Di tahun-tahun terakhir ini, tekanan nadi, yang menjadi faktor risiko penyakit kardiovaskular, adalah salah satu penanda preklinik penyakit kardiovaskular. Studi Atherosclerosis Risk in Young Adults (ARYA) di Belanda membuktikan bahwa seseorang yang dari masa muda ke dewasa memiliki tekanan arteri dan tekanan nadi yang tinggi menunjukkan tingginya tingkat penebalan lapisan intima-media karotis, yang merupakan faktor risiko penyakit

kardiovaskular (21,22,23). Secara fisiologis, tekanan nadi dipengaruhi oleh dua hal, yaitu curah isi sekuncup dari jantung dan komplians (distensibilitas total) dari percabangan arteri. Faktor ketiga tetapi kurang berperan adalah sifat ejeksi jantung selama periode sistol.
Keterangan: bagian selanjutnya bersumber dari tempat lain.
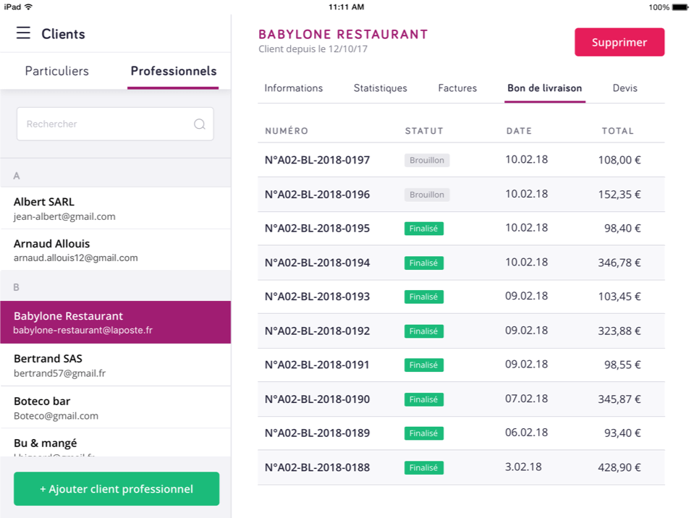
Task: Click Finalisé badge of N°A02-BL-2018-0193
Action: click(423, 297)
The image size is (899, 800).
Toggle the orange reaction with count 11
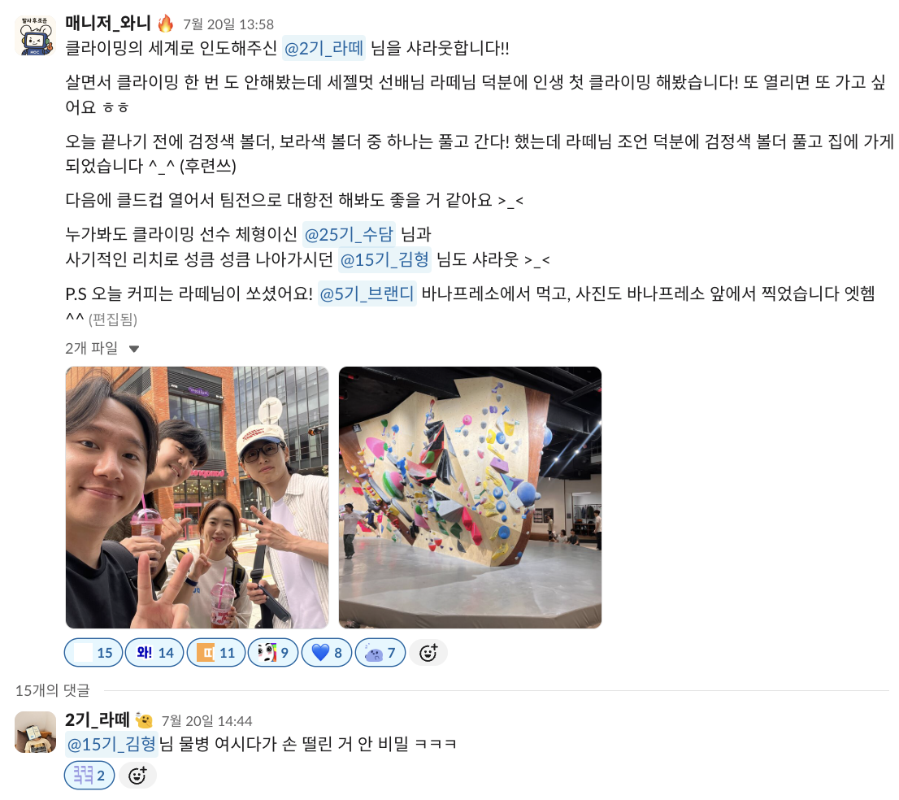[216, 653]
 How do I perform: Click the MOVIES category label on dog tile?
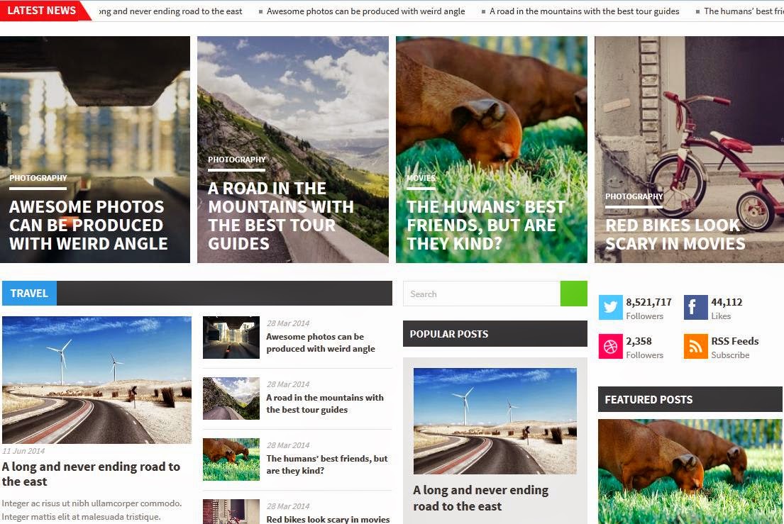pyautogui.click(x=421, y=178)
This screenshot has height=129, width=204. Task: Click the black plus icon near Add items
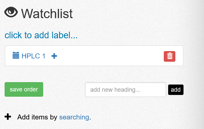8,116
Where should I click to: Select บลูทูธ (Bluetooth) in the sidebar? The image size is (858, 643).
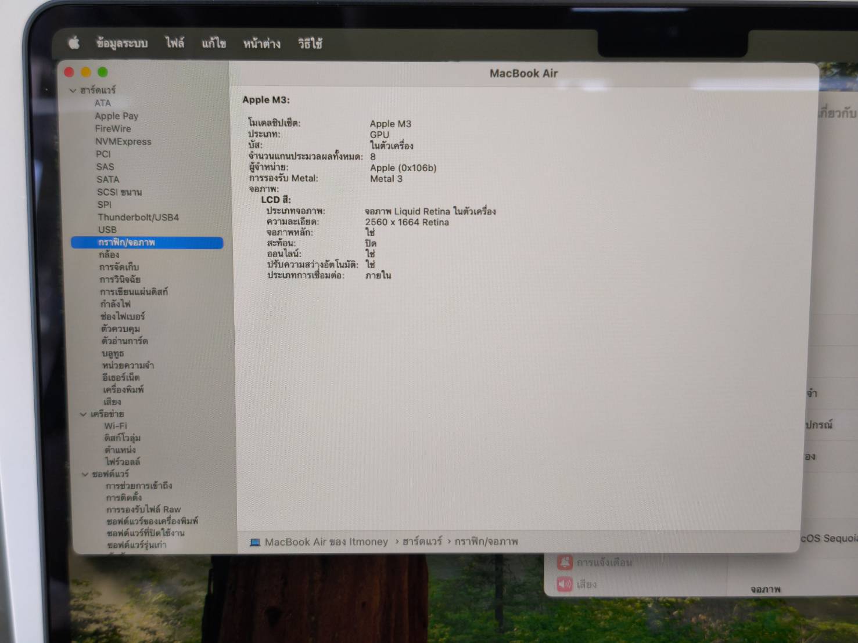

Pada umumnya semakin besar curah isi sekuncup, semakin besar pula jumlah darah yang harus ditampung di percabangan arteri pada setiap denyut jantung, dan oleh karena itu, makin besar peningkatan dan penurunan tekanan selama sistol dan diastol akan menyebabkan makin besarnya tekanan nadi. Sebaliknya, makin kecil komplians sistem arteri, makin besar kenaikan tekanan yang akan dipompa ke dalam arteri. Secara singkat, tekanan nadi ditentukan oleh rasio curah isi sekuncup terhadap komplians percabangan arteri (24). Selain itu, faktor-faktor yang juga dapat mempengaruhi tekanan nadi adalah meningkatnya umur, jenis kelamin perempuan, riwayat penyakit jantung sebelumnya, diabetes, hipertensi, dan obesitas. Salah satu faktor yang mempengaruhi nilai tekanan nadi adalah IMT. IMT overweight atau obesitas diketahui berhubungan dengan hiperleptinemia sirkulasi. Leptin secara langsung akan menurunkan distensibilitas arteri, mempengaruhi tonus dan pertumbuhan

pembuluh darah, serta menstimulasi proliferasi sel otot polos vaskular. Selain itu leptin juga akan meregulasi aktivitas saraf simpatis dan vasomotion, termasuk mekanisme dependen dan independen NO (4,25,26,27,28). Eikelis et al. menunjukkan adanya korelasi kuat antara kadar leptin plasma dengan aktivasi sistem saraf simpatis ginjal. Stimulasi simpatis ginjal jangka panjang oleh leptin mengakibatkan peningkatan tekanan darah atau nadi, melalui aktivitas vasokonstriksi dan peningkatan reabsorbsi natrium di tubulus ginjal. Leptin akan menstimulasi sitokin profibriogenik di ginjal yang akan diperkuat oleh faktor pertumbuhan lain seperti angiotensin II. Semua hal tersebut mempunyai peran dalam peningkatan tekanan darah atau nadi. Stevinkel menyebutkan bahwa leptin mempunyai efek stimulasi terhadap sistem reninangiotensin dan sistem saraf simpatis. Leptin juga menstimulasi natriuresis. Halhal tersebut dapat menyebabkan peningkatan resistensi perifer yang

mempredisposisi terjadinya hipertensi. Pada pasien dengan hiperleptinemia, terdapat resistensi efek stimulasi leptin terhadap sekresi natrium, tetapi tidak terhadap sistim saraf simpatis. Hal inilah yang kemungkinan dapat menjelaskan mengapa peningkatan tekanan nadi sering terjadi pada obesitas (4,25,26,27,28). Obesitas telah dihubungkan dengan meningkatnya aktivitas Endothelin-1 (ET-1). Penelitian oleh Cardillo et al. menunjukkan bahwa pada pasien hipertensi, peningkatan IMT dihubungkan dengan peningkatan aktivitas ET-1, sedangkan Mather et al. melaporkan hal yang sama pada pasien DM tipe 2. Disamping itu, leptin yang sering ditemukan dalam konsentrasi tinggi pada obesitas merupakan zat yang dapat menginduksi ET-1. Pada penelitian mengenai hipertrofi

10

kardiomiosit, leptin merupakan produk gen ob yang diproduksi oleh sel adiposa, berpengaruh terhadap sel kardiomiosit melalui ROS dan ET-1. Produksi ET-1 endogen secara langsung akan meregulasi pulse wave velocity (PWV) arteri besar. Kondisi-kondisi yang menyebabkan upregulasi dari ET-1 akan menyebabkan penurunan distensibilitas arteri (4). Saat menilai tekanan nadi, penilaian massa tubuh juga penting, karena peningkatan massa tubuh meningkatkan prevalensi tekanan darah pada berbagai populasi. Obesitas berkorelasi positif dengan risiko hipertensi di masa depan, dan peningkatan massa tubuh juga akan meningkatkan tekanan nadi individu (4,25,26,27,28).